Concetti Chiave
- Bacteria are microorganisms that include helpful, spoilage, and pathogenic types, each playing different roles in food and health.
- Pathogenic bacteria are responsible for food poisoning and can be found in various sources like raw food, pests, and poor hygiene.
- Cooking can destroy bacteria, but some form protective spores that allow them to survive harsh conditions.
- Bacteria need food, moisture, warmth, and time to multiply to dangerous levels, making hygiene crucial in food handling.
- Food contamination can be physical, chemical, or microbial, with contaminants coming from various sources like equipment, animals, and poor hygiene.
Bacteria and food poisoning
Bacteria are single celled micro-organism, invisible to human eye and living all around the natural world. There are helpful bacteria, spoilage bacteria and photogenic bacteria.
Helpful bacteria help us to digest food, to make food such as yogurt and cheese and make crops.
Spoilage bacteria make food perish.
Pathogenic bacteria cause illness and responsible for food poisoning and food borne diseases. They can be found in raw food, pests and pets, people, air and dust, dirt and food waste.
Cooking usually destroys them, but when they form spores, that is a protective coating, bacteria can survive even harsh conditions.
Bacteria can move, but they cannot travel on their own.
To multiply to dangerous levels bacteria need particular conditions such as food, moisture, warmth and time.
Food contamination refers to the presence in food of harmful chemicals and microorganisms which can cause consumer illness.
Contaminants can be: physical, chemical and microbial.
Examples of physical contaminants are: stones, fruit leaves, shell fragments, fish scales, poultry bone fragments, jewellery, hair, fingernails, insects, dust, dirt.

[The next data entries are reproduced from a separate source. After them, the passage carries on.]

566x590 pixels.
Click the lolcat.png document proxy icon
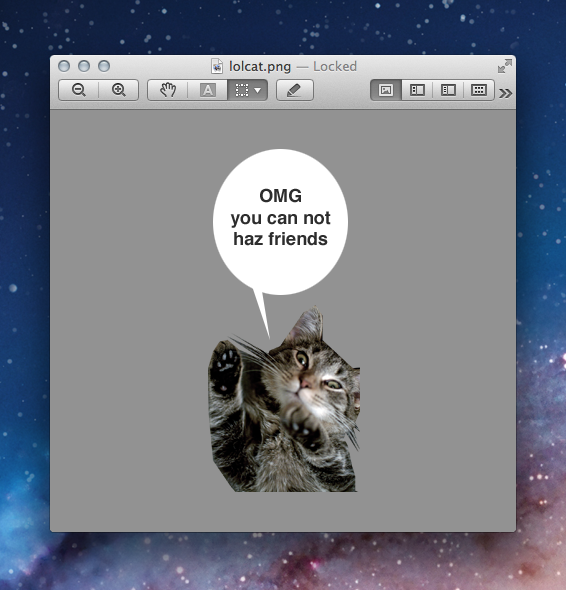click(217, 66)
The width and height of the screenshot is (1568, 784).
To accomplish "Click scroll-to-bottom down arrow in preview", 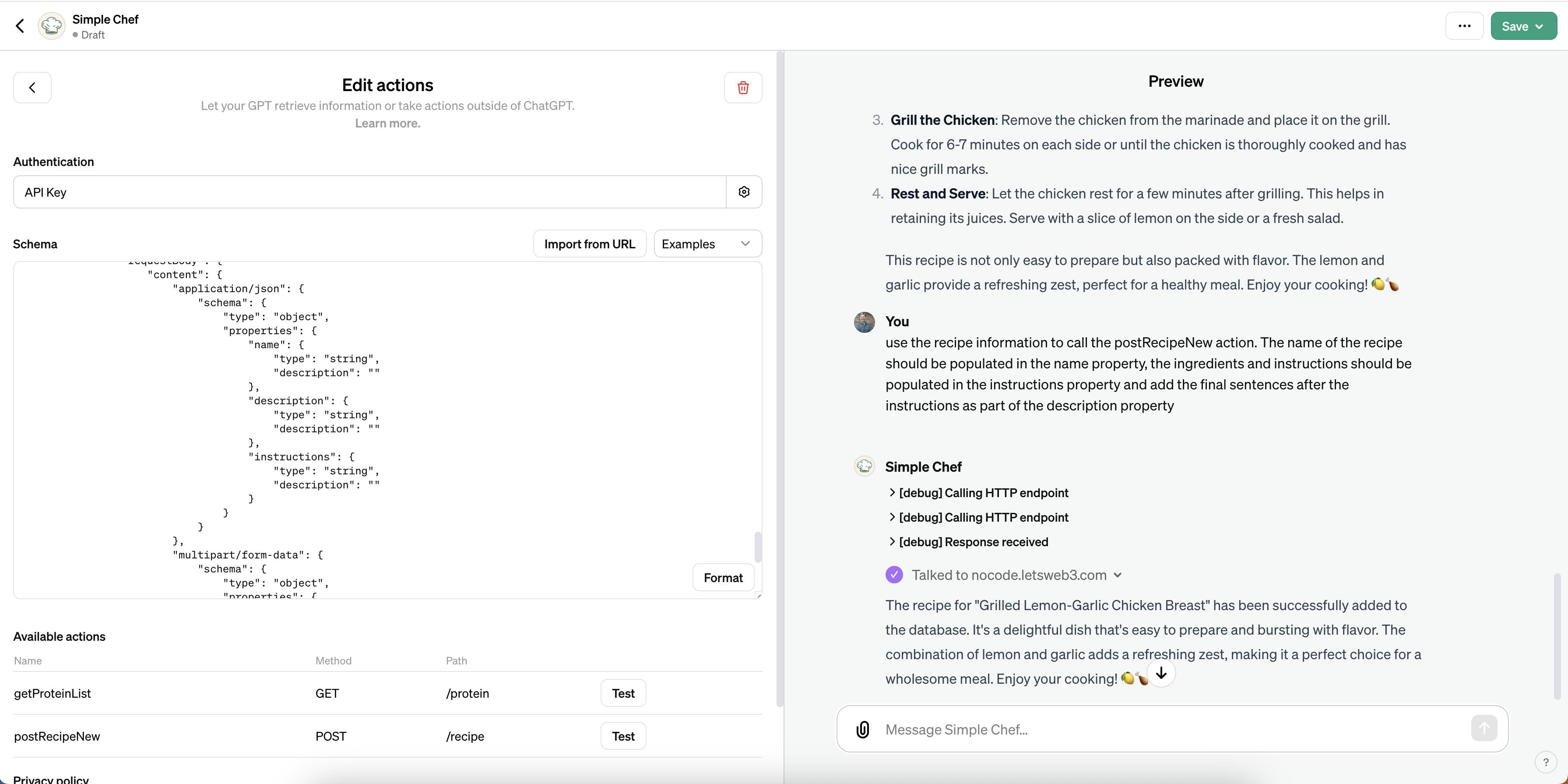I will coord(1161,673).
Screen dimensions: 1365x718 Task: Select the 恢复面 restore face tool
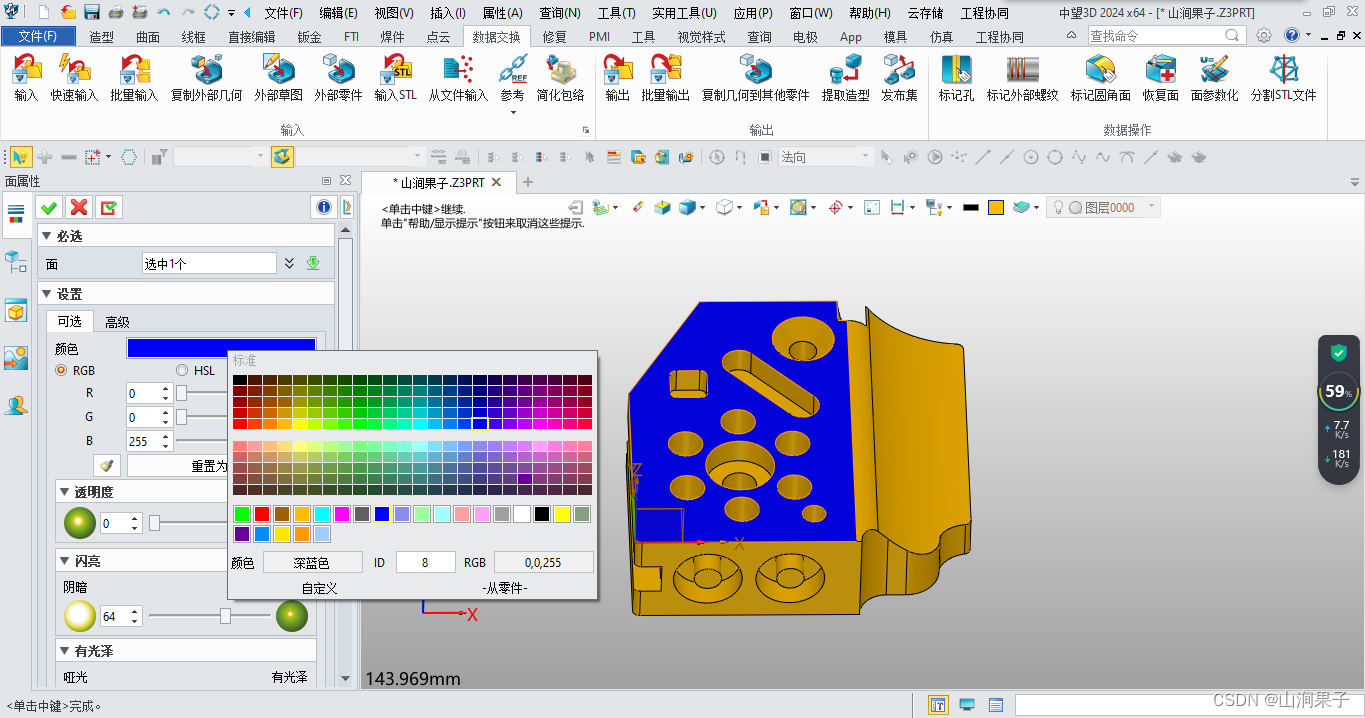[1160, 80]
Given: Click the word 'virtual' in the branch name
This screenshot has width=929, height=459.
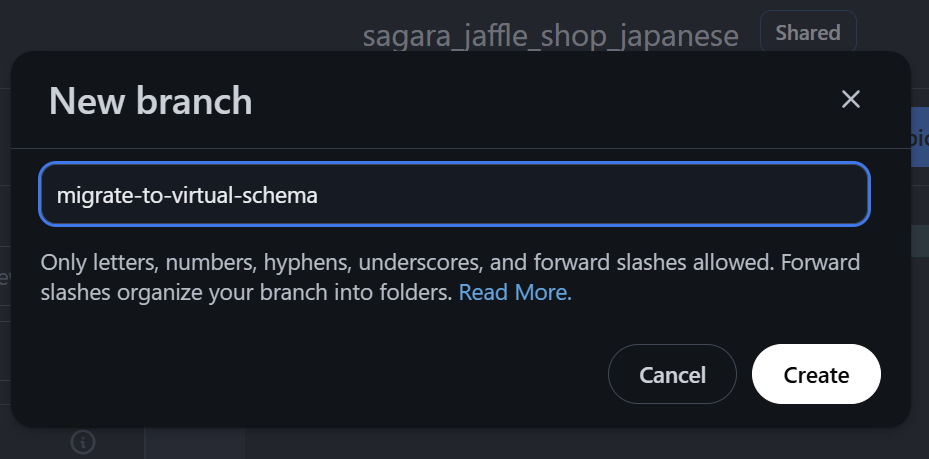Looking at the screenshot, I should point(207,195).
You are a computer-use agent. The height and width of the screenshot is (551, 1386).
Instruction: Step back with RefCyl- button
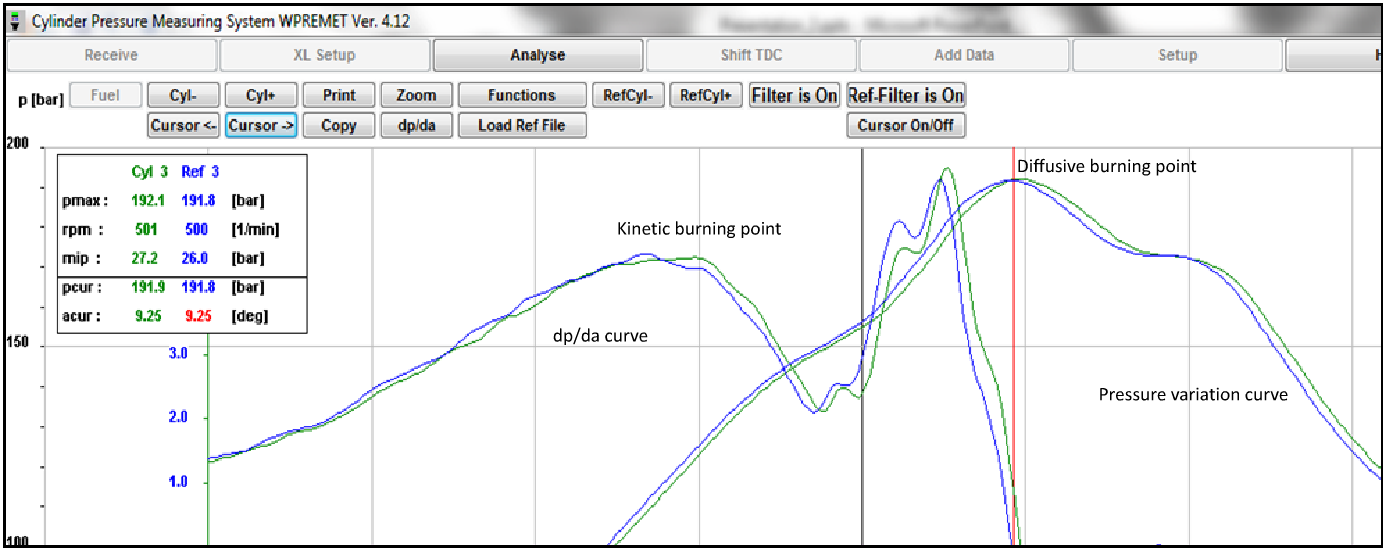pos(628,95)
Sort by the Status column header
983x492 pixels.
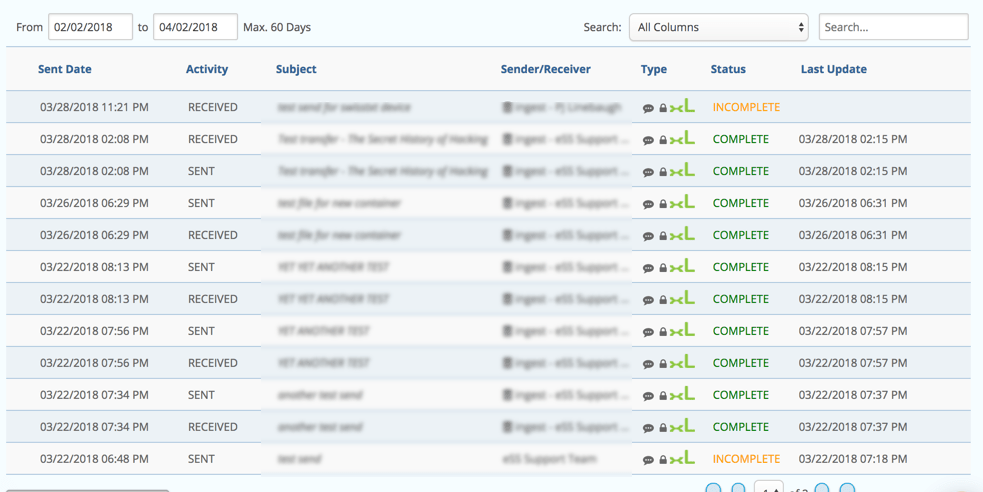point(728,69)
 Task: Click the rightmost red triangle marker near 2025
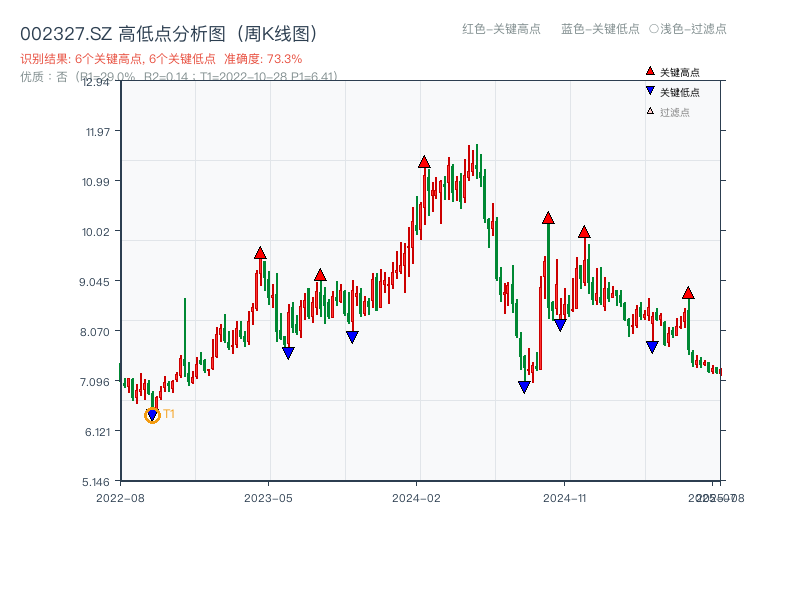688,293
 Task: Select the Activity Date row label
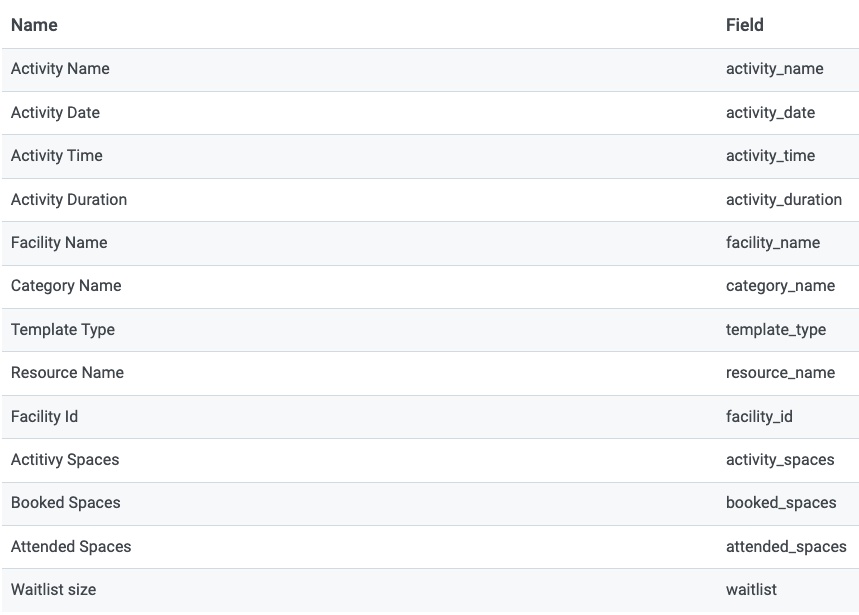pos(55,113)
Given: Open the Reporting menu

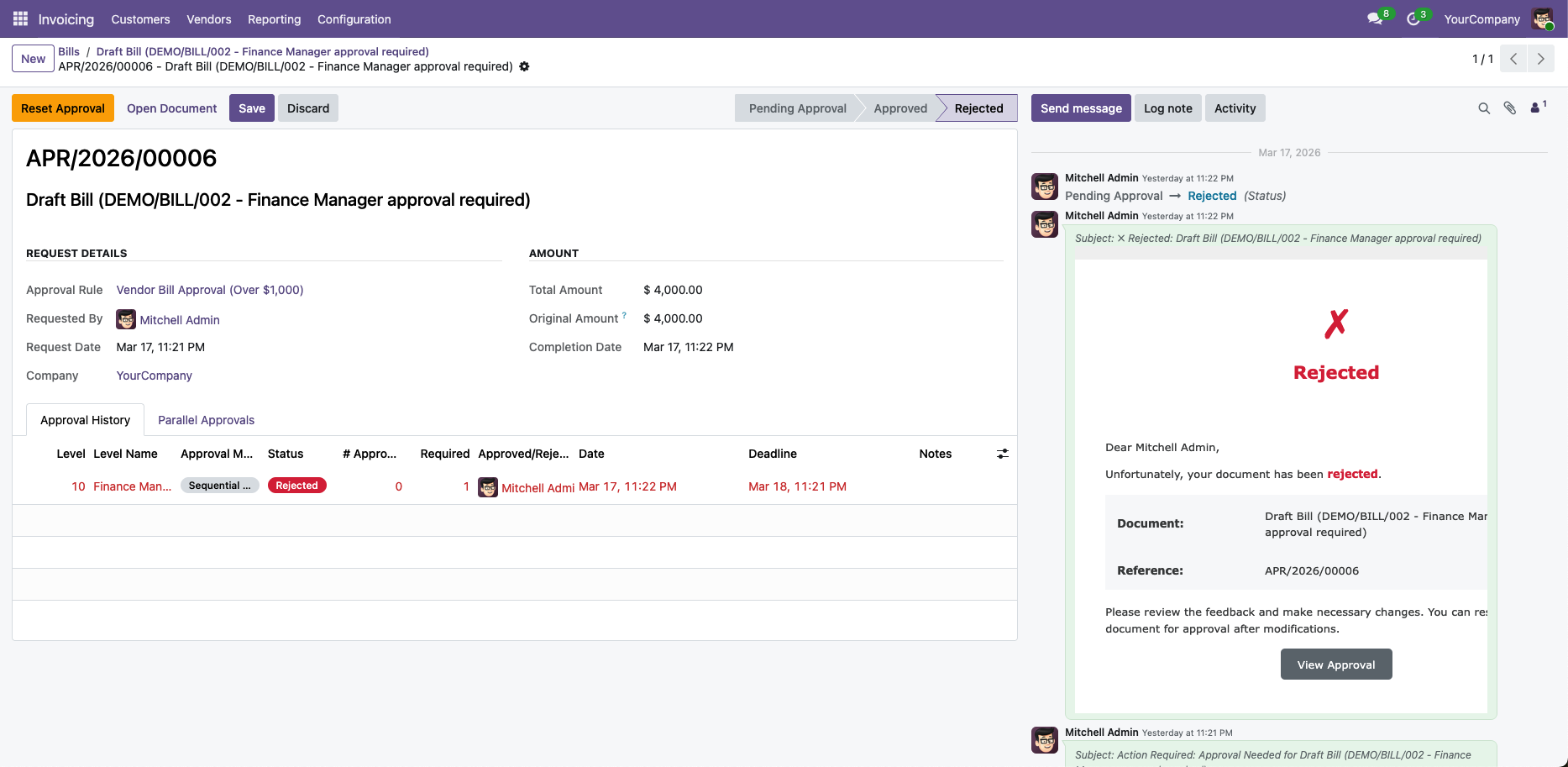Looking at the screenshot, I should 274,18.
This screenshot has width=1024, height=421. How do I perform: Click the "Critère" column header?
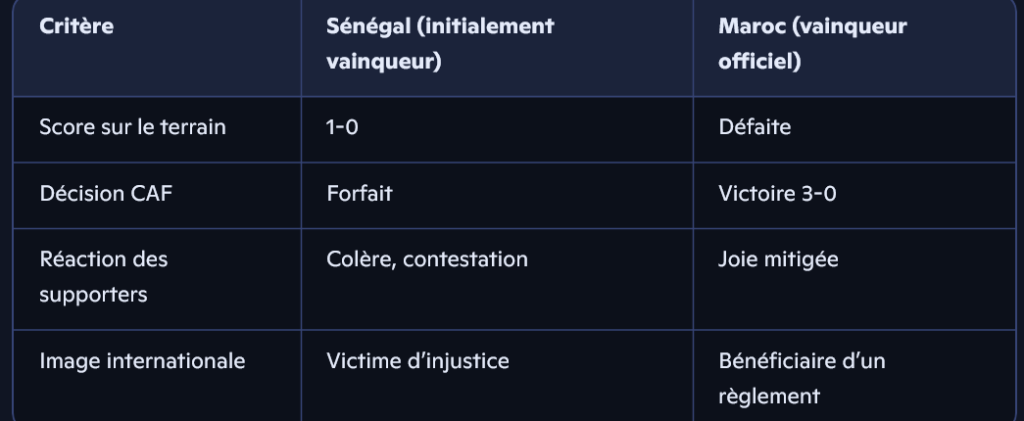click(76, 27)
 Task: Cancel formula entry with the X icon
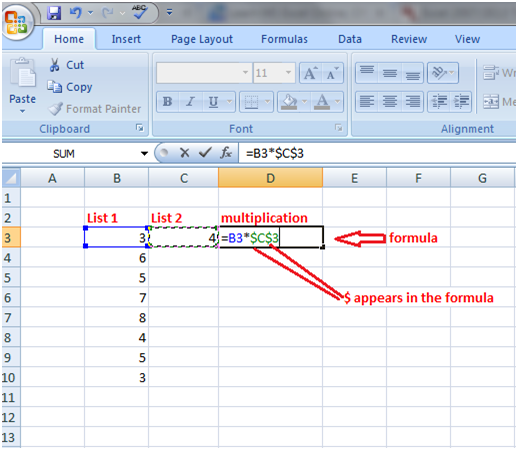[x=184, y=153]
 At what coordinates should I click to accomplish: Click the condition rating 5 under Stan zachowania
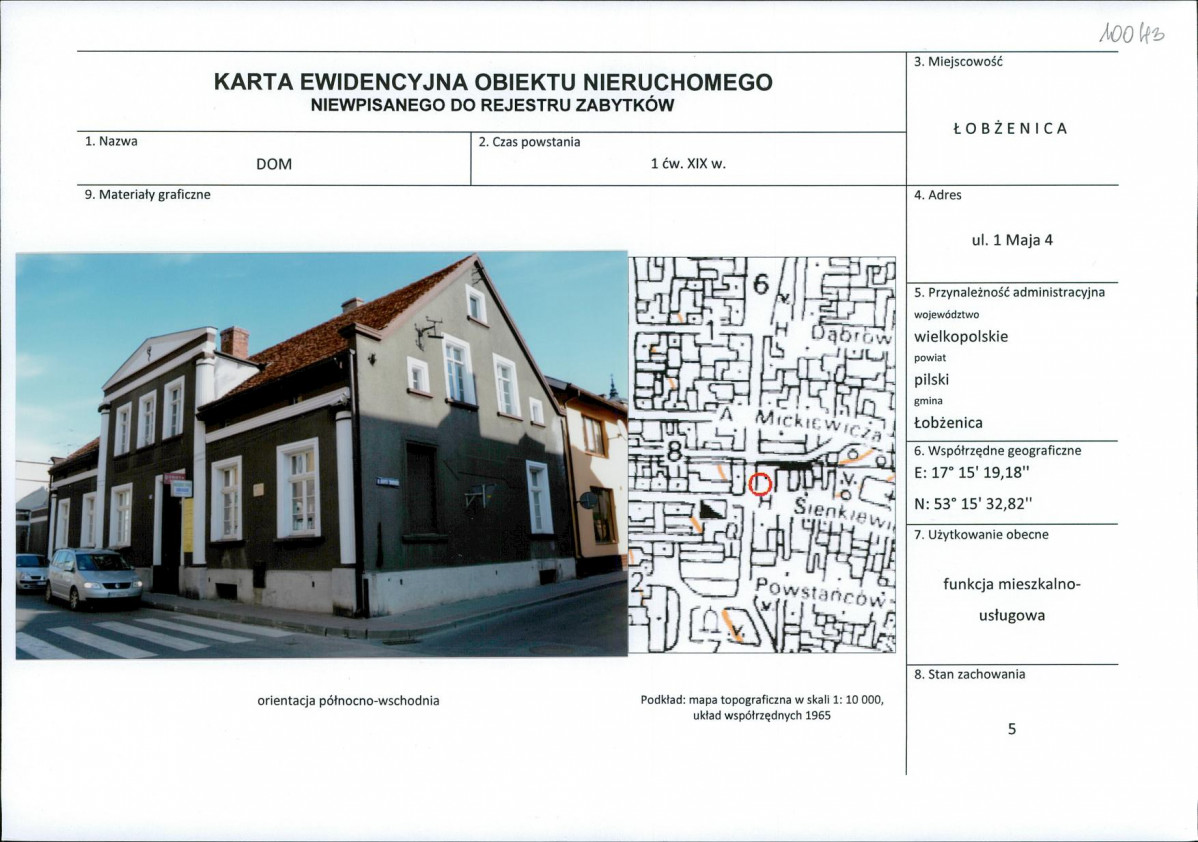[x=1012, y=729]
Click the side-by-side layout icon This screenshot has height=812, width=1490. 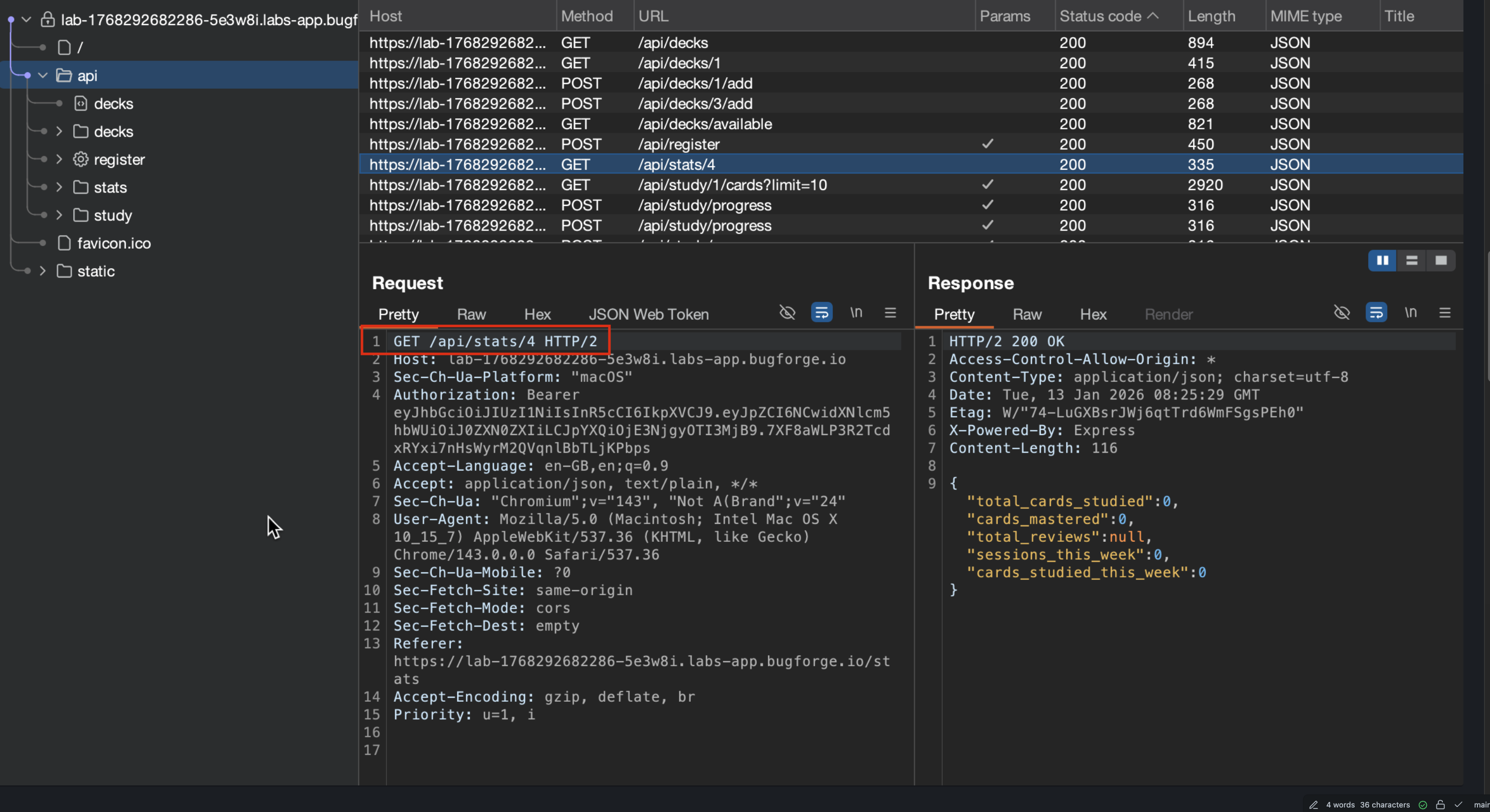(x=1382, y=260)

Examples of chemical contaminants are: clearing chemicals, agricultural chemicals, pesticides and pest bait.
Example of microbial contaminants are: cuts, boils of the skin, poor personal hygiene on hands, ears, hair, insects, mice, dogs, cats, fur feathers, untreated sources of drinking water, unwashed fruit and vegetables.
Contamination can be:
DIRECT, when a raw food touches a high risk food;
INDIRECT, when a liquid or juice from a raw food drip onto high risk food;
CROSS, when bacteria are carried, for instance by hands or utensils, from a raw food to a high risk food.